*** Opening of Extracted entries ***

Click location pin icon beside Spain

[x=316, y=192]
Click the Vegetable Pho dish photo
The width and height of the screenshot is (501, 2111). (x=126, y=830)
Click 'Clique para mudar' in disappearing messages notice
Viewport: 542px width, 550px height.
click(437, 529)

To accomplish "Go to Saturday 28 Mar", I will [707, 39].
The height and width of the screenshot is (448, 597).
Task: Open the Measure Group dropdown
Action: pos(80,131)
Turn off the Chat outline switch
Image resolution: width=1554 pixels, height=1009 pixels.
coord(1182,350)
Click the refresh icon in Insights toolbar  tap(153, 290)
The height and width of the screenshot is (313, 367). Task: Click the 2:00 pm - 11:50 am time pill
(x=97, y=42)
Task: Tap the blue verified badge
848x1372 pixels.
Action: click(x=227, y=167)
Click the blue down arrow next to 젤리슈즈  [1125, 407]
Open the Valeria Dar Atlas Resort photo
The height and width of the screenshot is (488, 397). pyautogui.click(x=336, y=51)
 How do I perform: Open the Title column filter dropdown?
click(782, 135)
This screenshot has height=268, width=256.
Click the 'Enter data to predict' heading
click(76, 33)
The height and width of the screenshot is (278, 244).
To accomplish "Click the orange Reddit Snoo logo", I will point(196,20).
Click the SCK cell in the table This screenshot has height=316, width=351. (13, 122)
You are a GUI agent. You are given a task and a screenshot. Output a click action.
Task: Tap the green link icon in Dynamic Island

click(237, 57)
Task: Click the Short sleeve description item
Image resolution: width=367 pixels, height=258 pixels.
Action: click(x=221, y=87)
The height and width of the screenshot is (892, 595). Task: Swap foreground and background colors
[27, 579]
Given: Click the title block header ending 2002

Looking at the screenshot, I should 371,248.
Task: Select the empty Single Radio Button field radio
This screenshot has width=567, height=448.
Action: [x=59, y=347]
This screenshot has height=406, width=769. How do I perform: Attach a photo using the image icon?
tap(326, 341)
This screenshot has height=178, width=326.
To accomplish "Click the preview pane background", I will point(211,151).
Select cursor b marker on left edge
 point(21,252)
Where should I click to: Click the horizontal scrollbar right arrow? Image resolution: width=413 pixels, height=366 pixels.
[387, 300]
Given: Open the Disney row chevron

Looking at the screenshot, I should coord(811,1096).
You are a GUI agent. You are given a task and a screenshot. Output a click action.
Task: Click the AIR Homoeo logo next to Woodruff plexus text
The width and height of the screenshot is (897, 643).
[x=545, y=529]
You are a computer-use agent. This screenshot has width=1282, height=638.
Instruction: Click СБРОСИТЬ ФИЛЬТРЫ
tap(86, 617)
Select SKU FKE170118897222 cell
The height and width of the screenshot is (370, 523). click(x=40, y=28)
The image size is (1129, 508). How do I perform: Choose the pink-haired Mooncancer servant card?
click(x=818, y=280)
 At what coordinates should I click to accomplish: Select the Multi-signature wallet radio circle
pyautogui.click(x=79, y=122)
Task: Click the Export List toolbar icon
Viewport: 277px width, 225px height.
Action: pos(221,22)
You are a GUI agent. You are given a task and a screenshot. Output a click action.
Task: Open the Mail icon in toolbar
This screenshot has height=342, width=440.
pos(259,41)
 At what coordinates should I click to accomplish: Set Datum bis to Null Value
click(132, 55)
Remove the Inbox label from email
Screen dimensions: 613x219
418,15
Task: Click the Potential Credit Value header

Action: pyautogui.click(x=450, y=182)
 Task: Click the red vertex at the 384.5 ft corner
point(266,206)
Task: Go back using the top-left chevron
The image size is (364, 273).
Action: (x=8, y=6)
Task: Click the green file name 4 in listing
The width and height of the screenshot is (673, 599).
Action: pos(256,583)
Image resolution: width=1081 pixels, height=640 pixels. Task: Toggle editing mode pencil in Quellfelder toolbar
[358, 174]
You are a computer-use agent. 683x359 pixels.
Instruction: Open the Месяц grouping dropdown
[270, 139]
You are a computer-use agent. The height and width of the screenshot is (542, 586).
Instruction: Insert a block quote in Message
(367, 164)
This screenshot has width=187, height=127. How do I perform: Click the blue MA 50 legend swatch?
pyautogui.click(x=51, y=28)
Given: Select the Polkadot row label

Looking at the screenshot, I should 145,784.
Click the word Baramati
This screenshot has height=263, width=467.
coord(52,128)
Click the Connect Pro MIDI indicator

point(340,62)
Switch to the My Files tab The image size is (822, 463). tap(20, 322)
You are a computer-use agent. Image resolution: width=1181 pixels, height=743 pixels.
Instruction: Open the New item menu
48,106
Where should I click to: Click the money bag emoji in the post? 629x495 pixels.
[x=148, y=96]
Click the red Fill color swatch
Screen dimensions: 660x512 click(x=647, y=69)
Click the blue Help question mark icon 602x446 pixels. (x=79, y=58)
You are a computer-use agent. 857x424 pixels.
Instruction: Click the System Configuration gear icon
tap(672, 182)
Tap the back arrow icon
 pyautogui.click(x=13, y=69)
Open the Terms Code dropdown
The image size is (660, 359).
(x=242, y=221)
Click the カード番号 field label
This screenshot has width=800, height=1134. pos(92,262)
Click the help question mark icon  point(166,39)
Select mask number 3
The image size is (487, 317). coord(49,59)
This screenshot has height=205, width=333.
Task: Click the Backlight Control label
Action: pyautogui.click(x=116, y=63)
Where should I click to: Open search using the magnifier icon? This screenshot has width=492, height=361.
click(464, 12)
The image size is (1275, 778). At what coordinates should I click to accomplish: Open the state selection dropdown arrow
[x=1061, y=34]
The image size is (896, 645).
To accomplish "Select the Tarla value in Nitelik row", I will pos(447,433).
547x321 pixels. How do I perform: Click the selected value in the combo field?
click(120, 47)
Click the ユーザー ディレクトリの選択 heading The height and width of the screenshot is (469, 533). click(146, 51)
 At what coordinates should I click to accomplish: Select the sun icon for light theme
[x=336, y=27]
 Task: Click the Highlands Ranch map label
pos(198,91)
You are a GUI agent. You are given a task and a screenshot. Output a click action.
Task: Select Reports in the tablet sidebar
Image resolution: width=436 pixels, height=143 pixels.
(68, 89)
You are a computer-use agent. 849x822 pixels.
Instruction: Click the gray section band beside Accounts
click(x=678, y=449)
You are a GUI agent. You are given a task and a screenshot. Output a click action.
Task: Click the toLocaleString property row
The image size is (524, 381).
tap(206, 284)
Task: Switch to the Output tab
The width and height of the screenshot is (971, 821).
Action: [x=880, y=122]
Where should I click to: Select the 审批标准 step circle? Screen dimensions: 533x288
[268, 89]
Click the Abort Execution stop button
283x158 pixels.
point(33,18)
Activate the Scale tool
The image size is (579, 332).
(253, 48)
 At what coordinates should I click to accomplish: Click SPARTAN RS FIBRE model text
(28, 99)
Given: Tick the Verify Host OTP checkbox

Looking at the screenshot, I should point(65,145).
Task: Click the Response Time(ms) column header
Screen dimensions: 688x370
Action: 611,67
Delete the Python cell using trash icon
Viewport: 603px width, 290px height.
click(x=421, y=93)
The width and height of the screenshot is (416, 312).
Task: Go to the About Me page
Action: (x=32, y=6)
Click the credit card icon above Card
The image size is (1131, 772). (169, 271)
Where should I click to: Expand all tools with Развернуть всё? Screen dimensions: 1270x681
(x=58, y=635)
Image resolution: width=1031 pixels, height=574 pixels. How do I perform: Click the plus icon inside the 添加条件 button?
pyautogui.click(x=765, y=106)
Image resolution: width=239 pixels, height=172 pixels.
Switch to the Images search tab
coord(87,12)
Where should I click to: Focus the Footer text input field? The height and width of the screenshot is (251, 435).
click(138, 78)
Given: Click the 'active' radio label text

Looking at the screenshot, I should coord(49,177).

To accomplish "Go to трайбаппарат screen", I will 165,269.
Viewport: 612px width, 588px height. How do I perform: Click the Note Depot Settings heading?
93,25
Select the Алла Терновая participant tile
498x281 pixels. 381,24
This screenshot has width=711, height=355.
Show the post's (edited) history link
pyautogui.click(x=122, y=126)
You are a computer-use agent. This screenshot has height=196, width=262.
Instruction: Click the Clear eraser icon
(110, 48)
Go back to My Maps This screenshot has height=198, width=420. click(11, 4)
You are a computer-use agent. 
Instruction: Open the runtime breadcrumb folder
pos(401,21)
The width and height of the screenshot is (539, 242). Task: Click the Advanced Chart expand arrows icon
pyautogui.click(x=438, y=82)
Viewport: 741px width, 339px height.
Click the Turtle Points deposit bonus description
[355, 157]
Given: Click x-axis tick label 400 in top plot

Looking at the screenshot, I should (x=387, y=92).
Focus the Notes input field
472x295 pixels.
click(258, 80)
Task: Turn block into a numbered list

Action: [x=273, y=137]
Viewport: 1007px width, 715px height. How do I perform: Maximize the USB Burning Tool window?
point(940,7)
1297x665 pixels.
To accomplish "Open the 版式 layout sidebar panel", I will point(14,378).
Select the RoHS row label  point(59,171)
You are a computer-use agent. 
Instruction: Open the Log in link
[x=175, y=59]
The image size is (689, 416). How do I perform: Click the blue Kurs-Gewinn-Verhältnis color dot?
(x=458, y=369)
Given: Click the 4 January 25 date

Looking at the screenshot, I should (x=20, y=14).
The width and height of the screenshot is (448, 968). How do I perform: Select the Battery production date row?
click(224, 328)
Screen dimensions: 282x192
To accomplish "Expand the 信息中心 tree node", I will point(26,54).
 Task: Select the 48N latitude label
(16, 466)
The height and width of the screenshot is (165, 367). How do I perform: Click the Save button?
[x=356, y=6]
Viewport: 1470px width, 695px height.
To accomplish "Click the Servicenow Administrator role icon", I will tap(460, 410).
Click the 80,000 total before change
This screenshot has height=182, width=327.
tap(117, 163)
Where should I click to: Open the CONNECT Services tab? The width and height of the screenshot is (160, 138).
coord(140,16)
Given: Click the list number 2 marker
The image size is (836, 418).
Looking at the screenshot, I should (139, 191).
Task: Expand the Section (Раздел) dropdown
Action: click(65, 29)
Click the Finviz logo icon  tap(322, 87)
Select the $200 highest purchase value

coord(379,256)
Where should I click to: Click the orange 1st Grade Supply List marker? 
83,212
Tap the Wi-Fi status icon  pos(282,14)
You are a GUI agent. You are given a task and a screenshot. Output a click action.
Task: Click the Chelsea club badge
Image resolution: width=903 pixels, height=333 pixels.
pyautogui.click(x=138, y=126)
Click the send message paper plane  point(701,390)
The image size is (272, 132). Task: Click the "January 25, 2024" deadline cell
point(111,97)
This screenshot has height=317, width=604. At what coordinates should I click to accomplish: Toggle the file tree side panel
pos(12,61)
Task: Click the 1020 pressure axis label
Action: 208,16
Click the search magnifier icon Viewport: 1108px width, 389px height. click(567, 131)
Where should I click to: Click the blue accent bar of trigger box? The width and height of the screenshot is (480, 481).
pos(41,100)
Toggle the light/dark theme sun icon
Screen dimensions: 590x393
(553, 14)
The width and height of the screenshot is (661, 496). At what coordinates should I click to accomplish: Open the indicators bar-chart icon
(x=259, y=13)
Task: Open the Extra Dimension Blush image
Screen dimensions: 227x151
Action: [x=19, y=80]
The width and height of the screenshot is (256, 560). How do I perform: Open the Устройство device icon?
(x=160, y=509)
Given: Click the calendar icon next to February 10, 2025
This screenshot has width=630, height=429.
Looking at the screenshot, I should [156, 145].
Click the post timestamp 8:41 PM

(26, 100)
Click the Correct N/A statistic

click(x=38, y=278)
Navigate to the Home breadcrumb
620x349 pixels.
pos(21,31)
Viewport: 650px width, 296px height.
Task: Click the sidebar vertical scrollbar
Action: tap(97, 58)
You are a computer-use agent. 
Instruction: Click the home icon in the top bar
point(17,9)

*** Close of Extracted entries ***

(Directions for this task)
Look above for the line holding "Click the 'Enter data to predict' heading". Print it and every line after it, exactly, through the line holding "Task: Click the Short sleeve description item".

(Final answer)
Click the 'Enter data to predict' heading
click(76, 33)
The height and width of the screenshot is (278, 244).
To accomplish "Click the orange Reddit Snoo logo", I will point(196,20).
Click the SCK cell in the table This screenshot has height=316, width=351. (13, 122)
You are a GUI agent. You are given a task and a screenshot. Output a click action.
Task: Tap the green link icon in Dynamic Island

click(237, 57)
Task: Click the Short sleeve description item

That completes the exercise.